Today's Tidbit... J. C. Higgins and Sears Sporting Goods
In a world in which collegiate and professional athletes and coaches are paid to endorse or otherwise lend their name to a product, who gets the royalties when a company sort of names a product line after one of its employees?
If you are of a certain age and demographic, Sears Roebuck was among the key retailers of your childhood. Your washing machine and dryer, sold under the Kenmore brand, came from Sears, and their catalogs offered everything a young lad could want, ranging from pages of women modeling their delicates to a substantial sporting goods section.
Sears sold many of their sporting goods products under the J. C. Higgins brand. J. C. Higgins was an imaginary sportsman based on John Higgins, a Sears executive. An English immigrant who lacked a middle name, Higgins began working for Sears in Chicago in 1897 at age 14 as a cash boy. Back then, clerks did not keep cash on the sales floor. Instead, they had boys run the customer’s cash, change, and receipts back and forth to a central cash office. Pneumatic tubes replaced cash boys in ultra-efficient stores.
Higgins quickly rose up the accounting ranks at Sears to become a VP and secretary. He played a key role in creating the company’s employee profit-sharing plan in the 1920s and oversaw the financial side of a company that was America’s largest retailer until Walmart took that title in 1991.
Through their catalog and retail stores, Sears sold everything under the sun. As they looked to expand their sporting goods sales in 1908, they created a store brand named after Higgins, whose closest association with athletics was his days running cash around the store.
The marketing side of the organization wanted to jazz up the Higgins name, so they gave him an imaginary middle initial, landing on J. C. Higgins. By 1914, they promoted the “Official J. C. Higgins Rugby Football” and other gridiron supplies in newspapers around the country.
The J. C. Higgins line had enough brand equity by 1928 that they priced the Higgins football well above their Red Grange models, though the Grange pants cost more that the J. C. Higgins version.
Higgins was widely profiled in newspapers across the country in the late 1920s, since Sears often ran full-page ads featuring key employees when it opened a new store in town.
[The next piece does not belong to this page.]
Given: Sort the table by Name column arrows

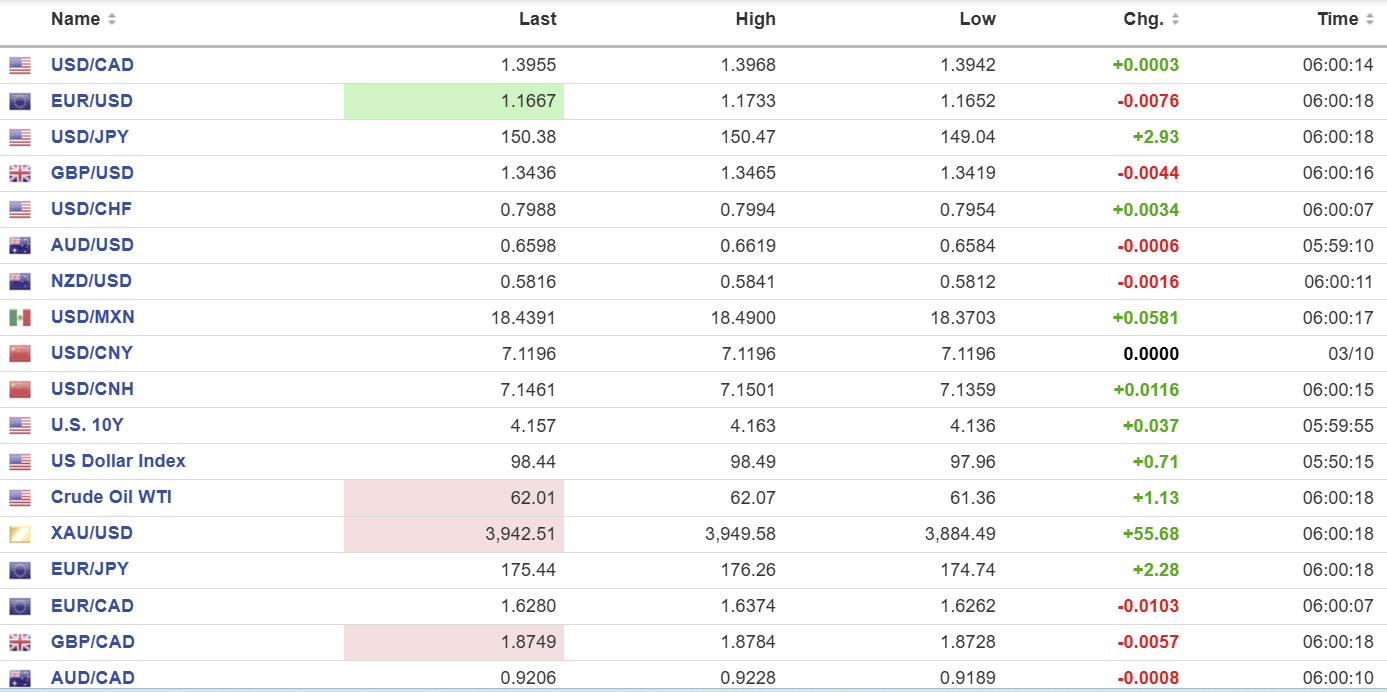Looking at the screenshot, I should click(x=111, y=19).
Higgins retired from Sears in 1930 and passed away in 1950. Still, Sears continued selling sporting goods under the J. C. Higgins line until 1962, when they switched the branding to Ted Williams’ name.

As with other brands, you can find now J. C. Higgins helmets, shoulder pads, and footballs (and other sporting lines) wherever they sell vintage sporting goods.

Although Sears compensated Ted Williams for the use of his name, there is no evidence that John Higgins received compensation for the J. C. pseudonym, other than his being the answer to a trivia question three-quarters of a century after his passing.